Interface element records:
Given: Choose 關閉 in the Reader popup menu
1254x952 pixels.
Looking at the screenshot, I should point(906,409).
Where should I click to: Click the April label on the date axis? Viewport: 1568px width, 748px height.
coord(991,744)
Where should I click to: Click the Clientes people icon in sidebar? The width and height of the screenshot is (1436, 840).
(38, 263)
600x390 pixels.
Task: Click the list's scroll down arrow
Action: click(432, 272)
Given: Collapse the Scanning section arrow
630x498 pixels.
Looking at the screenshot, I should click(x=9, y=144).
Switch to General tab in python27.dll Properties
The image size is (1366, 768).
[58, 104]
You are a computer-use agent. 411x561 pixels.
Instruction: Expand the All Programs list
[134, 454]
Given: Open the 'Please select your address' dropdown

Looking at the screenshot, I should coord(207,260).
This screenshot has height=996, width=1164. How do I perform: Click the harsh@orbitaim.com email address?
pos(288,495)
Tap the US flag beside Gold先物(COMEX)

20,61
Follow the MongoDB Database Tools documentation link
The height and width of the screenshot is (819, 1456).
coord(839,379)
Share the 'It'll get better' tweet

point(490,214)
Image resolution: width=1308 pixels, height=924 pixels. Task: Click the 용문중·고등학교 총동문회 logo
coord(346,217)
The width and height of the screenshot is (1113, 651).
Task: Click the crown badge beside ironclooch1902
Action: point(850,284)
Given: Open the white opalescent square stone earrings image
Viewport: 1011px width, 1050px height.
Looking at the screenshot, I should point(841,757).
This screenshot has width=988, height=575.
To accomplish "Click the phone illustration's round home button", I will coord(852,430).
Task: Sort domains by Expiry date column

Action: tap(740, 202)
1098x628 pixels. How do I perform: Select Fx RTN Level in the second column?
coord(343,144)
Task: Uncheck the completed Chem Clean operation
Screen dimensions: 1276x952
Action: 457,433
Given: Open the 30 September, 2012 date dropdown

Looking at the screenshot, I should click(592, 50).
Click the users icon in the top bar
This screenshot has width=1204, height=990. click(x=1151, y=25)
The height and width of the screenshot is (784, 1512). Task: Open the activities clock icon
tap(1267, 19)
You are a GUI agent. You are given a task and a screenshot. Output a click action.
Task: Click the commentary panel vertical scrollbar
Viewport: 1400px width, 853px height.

What you are asked to do:
Put all of the data into a numbered list, one line per item, leaving out the blank lines.

Task result:
1. Given: Choose 關閉 in the Reader popup menu
2. 1254x952 pixels.
3. Looking at the screenshot, I should point(906,409).
4. Where should I click to: Click the April label on the date axis? Viewport: 1568px width, 748px height.
5. coord(991,744)
6. Where should I click to: Click the Clientes people icon in sidebar? The width and height of the screenshot is (1436, 840).
7. (38, 263)
8. 600x390 pixels.
9. Task: Click the list's scroll down arrow
10. Action: click(432, 272)
11. Given: Collapse the Scanning section arrow
12. 630x498 pixels.
13. Looking at the screenshot, I should click(x=9, y=144).
14. Switch to General tab in python27.dll Properties
15. The image size is (1366, 768).
16. [58, 104]
17. You are a computer-use agent. 411x561 pixels.
18. Instruction: Expand the All Programs list
19. [134, 454]
20. Given: Open the 'Please select your address' dropdown
21. Looking at the screenshot, I should coord(207,260).
22. This screenshot has height=996, width=1164. How do I perform: Click the harsh@orbitaim.com email address?
23. pos(288,495)
24. Tap the US flag beside Gold先物(COMEX)
25. 20,61
26. Follow the MongoDB Database Tools documentation link
27. The height and width of the screenshot is (819, 1456).
28. coord(839,379)
29. Share the 'It'll get better' tweet
30. point(490,214)
31. Image resolution: width=1308 pixels, height=924 pixels. Task: Click the 용문중·고등학교 총동문회 logo
32. coord(346,217)
33. The width and height of the screenshot is (1113, 651).
34. Task: Click the crown badge beside ironclooch1902
35. Action: point(850,284)
36. Given: Open the white opalescent square stone earrings image
37. Viewport: 1011px width, 1050px height.
38. Looking at the screenshot, I should point(841,757).
39. This screenshot has width=988, height=575.
40. To accomplish "Click the phone illustration's round home button", I will coord(852,430).
41. Task: Sort domains by Expiry date column
42. Action: tap(740, 202)
43. 1098x628 pixels. How do I perform: Select Fx RTN Level in the second column?
44. coord(343,144)
45. Task: Uncheck the completed Chem Clean operation
46. Screen dimensions: 1276x952
47. Action: 457,433
48. Given: Open the 30 September, 2012 date dropdown
49. Looking at the screenshot, I should click(592, 50).
50. Click the users icon in the top bar
51. This screenshot has width=1204, height=990. click(x=1151, y=25)
52. The height and width of the screenshot is (784, 1512). Task: Open the activities clock icon
53. tap(1267, 19)
54. You are a GUI agent. You are given a task and a screenshot. Output a click action.
55. Task: Click the commentary panel vertical scrollbar
56. Viewport: 1400px width, 853px height.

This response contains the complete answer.